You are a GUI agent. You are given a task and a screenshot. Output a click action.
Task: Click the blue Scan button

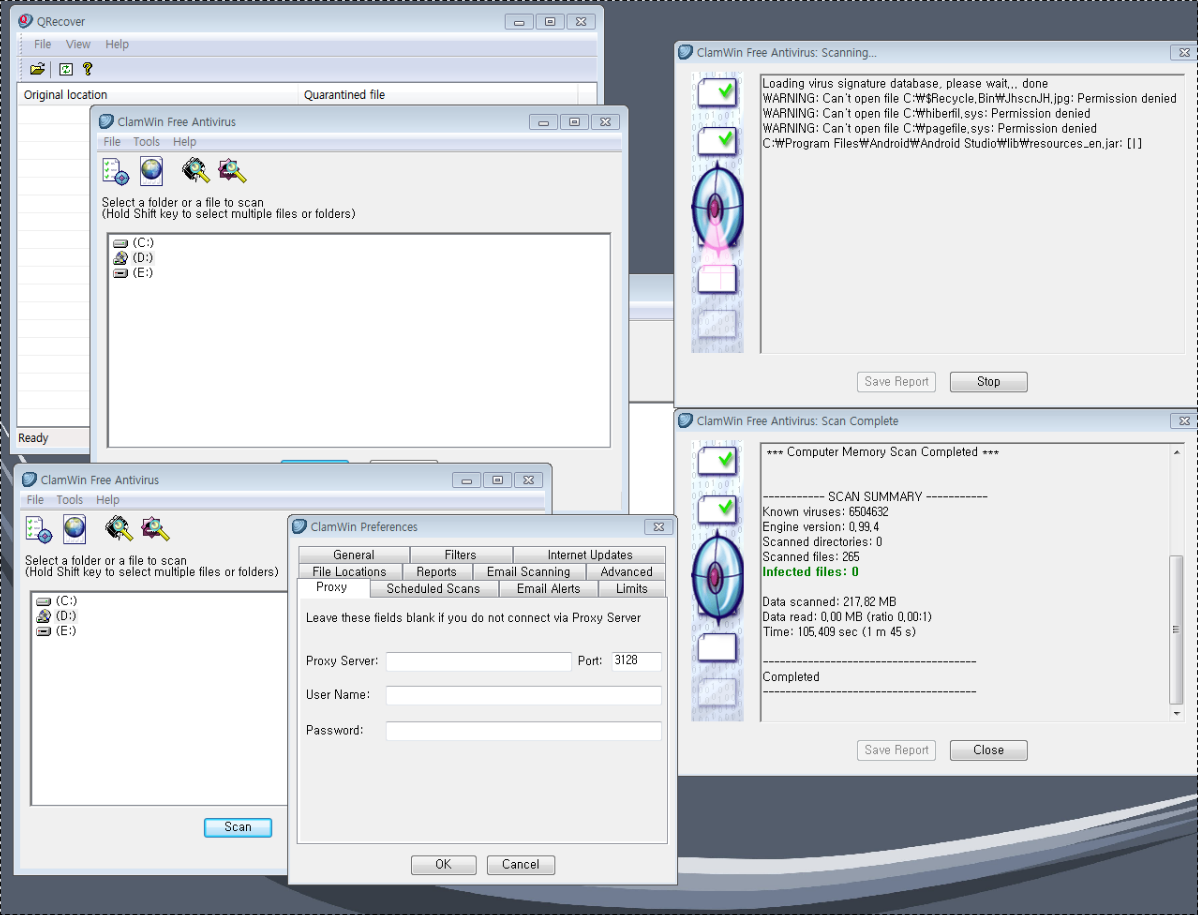point(238,827)
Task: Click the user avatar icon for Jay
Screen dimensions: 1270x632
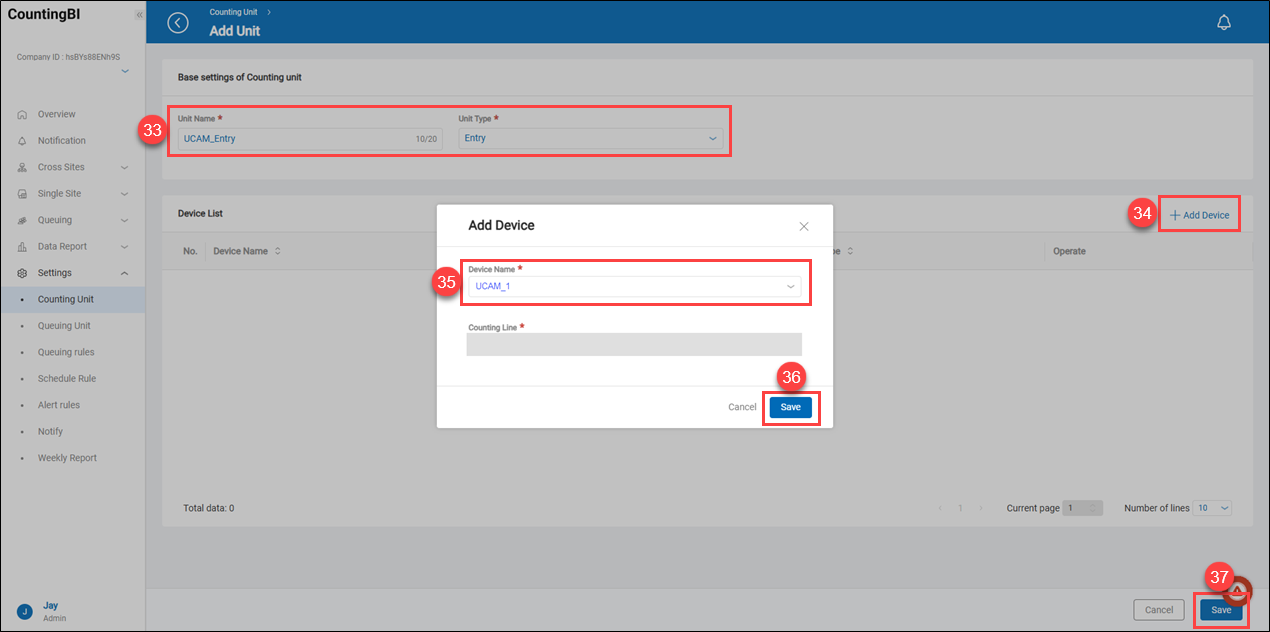Action: pyautogui.click(x=25, y=611)
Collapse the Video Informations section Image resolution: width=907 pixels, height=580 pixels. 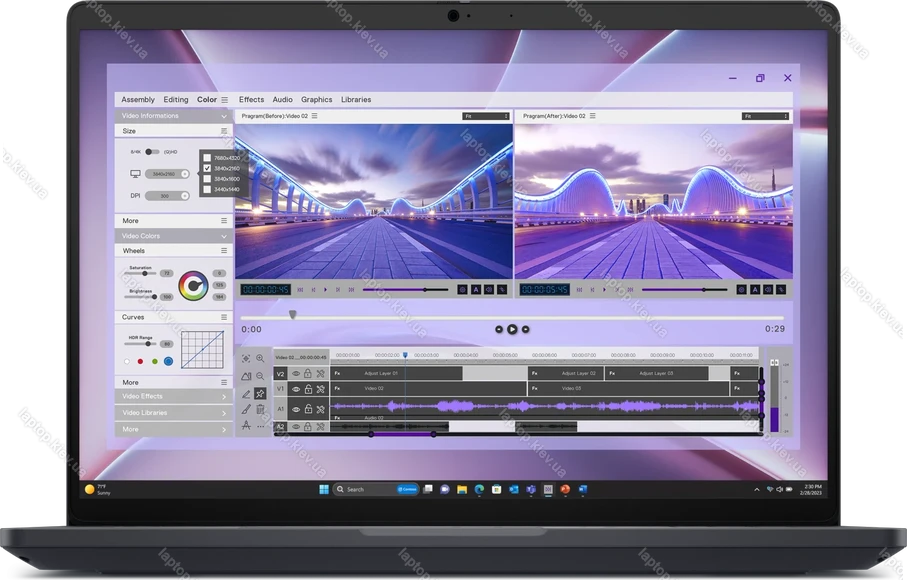[224, 116]
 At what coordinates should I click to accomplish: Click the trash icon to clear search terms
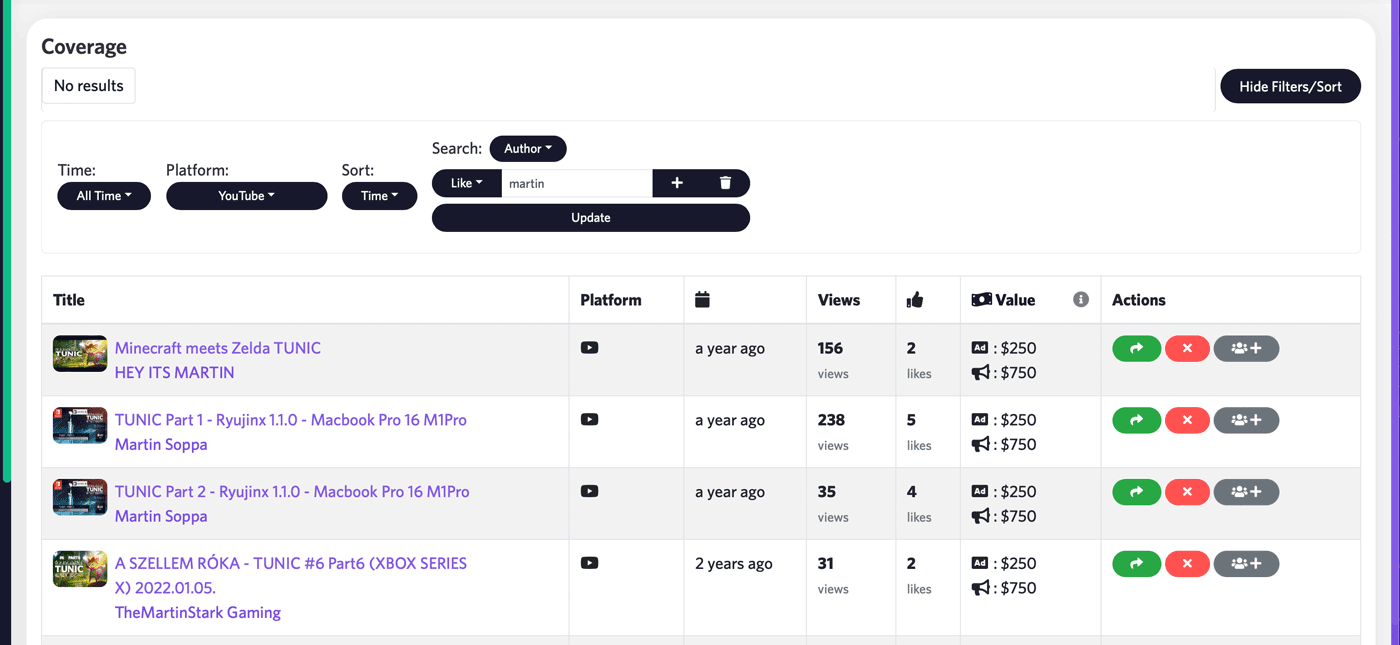(x=724, y=183)
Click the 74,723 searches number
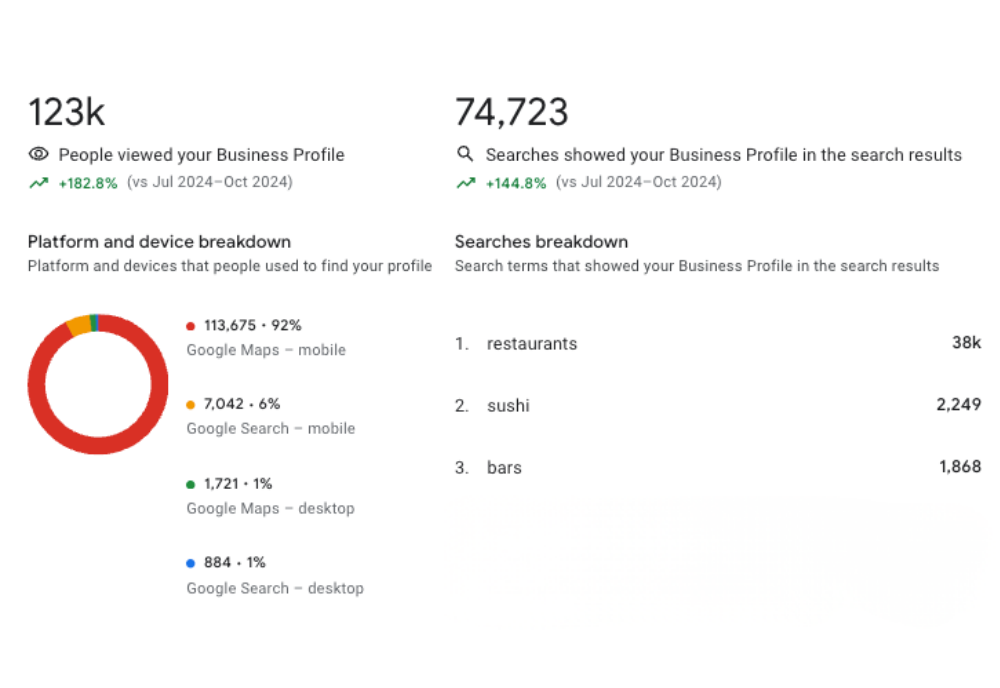This screenshot has width=1000, height=688. pos(511,112)
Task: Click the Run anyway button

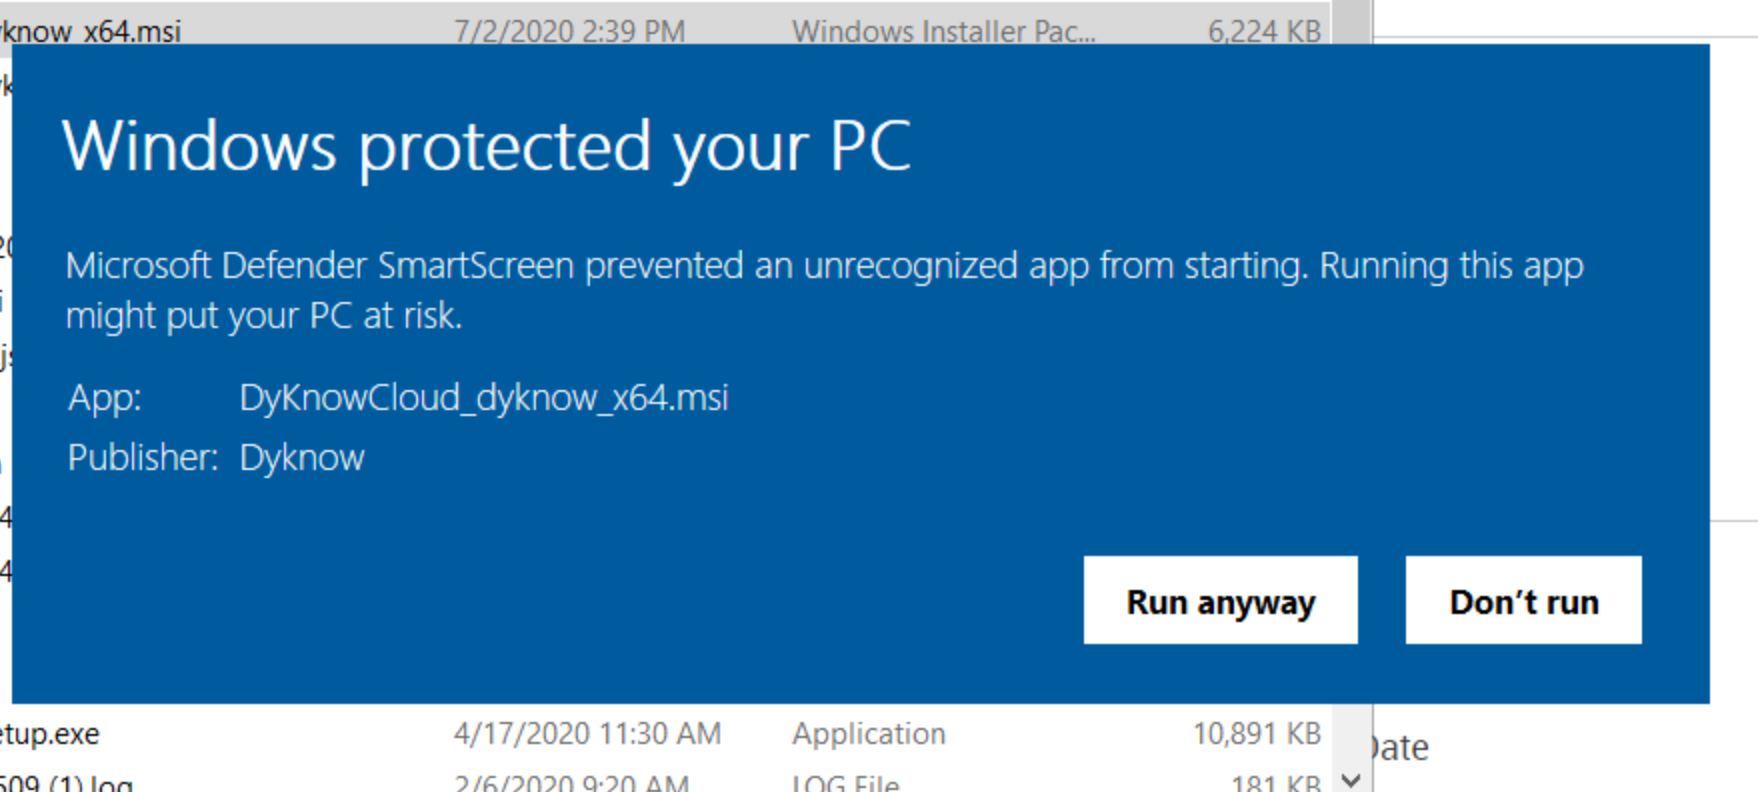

==========

→ **Work request**
Reproduce only the lines between the line with "At what coordinates" and the final line of the records, both included, so that the copy matches them exactly and contains no pictures.

→ **Output of the exercise**
 At what coordinates should I click to accomplish: Click the trash icon to clear search terms
(x=724, y=183)
Click the 74,723 searches number
This screenshot has width=1000, height=688. pos(511,112)
Task: Click the Run anyway button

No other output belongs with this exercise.